Lost Kitchen - in the rural Maine town of Freedom - made TIME Magazine's list of the World's Greatest Places.

The venue - a crumbling 19-century grist mill - was rebuilt from scratch at the same time Erin was rebuilding her own life after divorce and rehab.

Erin French of the Maine restaurant Lost Kitchen

Erin French of the Maine restaurant Lost Kitchen Photo: Supplied

Growing up in Freedom, Erin's parents had a diner where they worked 16 or 18 hour days. In this "second living room" Erin learnt how to cook  - and planned to get as far away from restaurants and her small town as soon as possible.

Erin married someone with very similar relationship patterns to her "difficult" father.

"I completely lost my sense of self in that marriage… and at the end didn't know who I was, didn't know what my passions were, what drove me. It came to a crashing point."

Back to Freedom, living in a cabin and fighting a custody battle over her son, Erin found "an amazing amount of strength" that set her on track.

"I believe [that rush of strength] designed to help us push through these crazy moments and I'm like 'god girl, how did you do it?'.

"I never stopped going, I never stopped moving. I knew that if I curled up in a ball and laid down and started to cry I would never get up again, so I just didn't stop."

Without money or investors and against the odds, Erin opened Lost Kitchen seven years later.

"Who would trust a woman in a male-dominated industry to open a restaurant in a town of 700 people and expect it to work? And a woman who was getting out of a devastating divorce and fresh out of rehab."

Erin says it took a few years to figure out the invisible magic behind Lost Kitchen's popularity - she believes it's the collective passion of the restaurant's 14 female staff (and male dishwasher TJ).

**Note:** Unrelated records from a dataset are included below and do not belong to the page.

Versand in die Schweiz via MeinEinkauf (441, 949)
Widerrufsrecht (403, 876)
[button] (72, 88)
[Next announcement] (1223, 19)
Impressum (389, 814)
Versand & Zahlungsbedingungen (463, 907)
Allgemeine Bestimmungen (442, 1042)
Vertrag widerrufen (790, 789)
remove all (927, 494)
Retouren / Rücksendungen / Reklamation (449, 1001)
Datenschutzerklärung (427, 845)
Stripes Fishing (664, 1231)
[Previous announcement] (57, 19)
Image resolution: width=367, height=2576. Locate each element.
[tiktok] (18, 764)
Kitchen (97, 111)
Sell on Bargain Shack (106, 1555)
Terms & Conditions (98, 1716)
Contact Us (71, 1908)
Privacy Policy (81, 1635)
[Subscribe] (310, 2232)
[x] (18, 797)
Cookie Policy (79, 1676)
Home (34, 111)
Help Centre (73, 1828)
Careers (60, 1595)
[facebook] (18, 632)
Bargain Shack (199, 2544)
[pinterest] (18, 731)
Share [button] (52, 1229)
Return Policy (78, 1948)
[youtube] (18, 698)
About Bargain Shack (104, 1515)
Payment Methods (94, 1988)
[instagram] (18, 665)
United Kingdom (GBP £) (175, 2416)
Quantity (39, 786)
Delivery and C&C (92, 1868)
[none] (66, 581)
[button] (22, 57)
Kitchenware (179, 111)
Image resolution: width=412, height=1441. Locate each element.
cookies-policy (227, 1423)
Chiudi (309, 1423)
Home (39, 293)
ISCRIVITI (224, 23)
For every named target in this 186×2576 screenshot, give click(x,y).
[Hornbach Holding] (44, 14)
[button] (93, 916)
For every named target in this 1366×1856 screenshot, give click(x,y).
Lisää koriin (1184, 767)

"I've realised it was really the love we were putting into this place… the women on my team, they cared about this place as much as I did.

"We made people feel comfortable. It was a fancy restaurant but it was never a pretentious or a stuffy place. It was a place you could put your elbows on the table and feel you were at home."

Erin now has a TV series - The Lost Kitchen - but isn't looking towards further expansion.

"I'm really in protection mode and just trying to savour every moment of what we've built. I know the magic of this place is how small and intimate it is, and it's not about growing it to be bigger and make franchises and have airport kiosks… maybe the smarter life move is just to be satisfied and proud of that little beautiful thing you've created and keeping it going as long as you possibly can and loving every day that you show up to work."

Erin French is the author of Finding Freedom in the Lost Kitchen.